### Exercise prompt
Filter this data down to the lines that hold "agent", and copy them.

### Record set
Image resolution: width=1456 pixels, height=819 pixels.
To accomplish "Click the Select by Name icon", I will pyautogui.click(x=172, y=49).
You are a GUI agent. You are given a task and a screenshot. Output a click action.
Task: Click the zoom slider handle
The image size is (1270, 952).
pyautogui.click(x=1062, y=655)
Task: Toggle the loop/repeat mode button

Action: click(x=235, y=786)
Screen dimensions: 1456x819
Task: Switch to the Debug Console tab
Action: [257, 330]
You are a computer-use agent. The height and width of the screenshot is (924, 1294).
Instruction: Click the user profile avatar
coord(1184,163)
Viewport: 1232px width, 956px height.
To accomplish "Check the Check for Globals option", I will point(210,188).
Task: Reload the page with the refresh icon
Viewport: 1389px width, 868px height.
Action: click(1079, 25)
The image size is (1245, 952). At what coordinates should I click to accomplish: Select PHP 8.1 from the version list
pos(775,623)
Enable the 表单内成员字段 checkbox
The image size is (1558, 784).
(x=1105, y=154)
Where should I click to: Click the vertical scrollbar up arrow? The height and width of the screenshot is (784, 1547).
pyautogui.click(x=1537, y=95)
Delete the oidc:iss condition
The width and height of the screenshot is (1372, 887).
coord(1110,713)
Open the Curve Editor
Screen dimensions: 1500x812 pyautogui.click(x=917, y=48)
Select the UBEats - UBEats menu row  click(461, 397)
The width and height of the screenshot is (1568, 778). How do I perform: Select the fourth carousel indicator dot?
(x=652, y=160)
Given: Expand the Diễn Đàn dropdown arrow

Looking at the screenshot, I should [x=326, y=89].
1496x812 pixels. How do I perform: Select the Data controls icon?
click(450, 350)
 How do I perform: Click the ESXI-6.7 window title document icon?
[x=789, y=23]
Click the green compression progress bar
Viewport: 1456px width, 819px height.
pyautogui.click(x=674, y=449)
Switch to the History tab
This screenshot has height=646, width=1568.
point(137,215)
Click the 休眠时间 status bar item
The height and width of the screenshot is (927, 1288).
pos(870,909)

### Your solution
You are a GUI agent. You are given a task and a screenshot. Output a click action.
You are a computer-use agent. The height and width of the screenshot is (924, 1294).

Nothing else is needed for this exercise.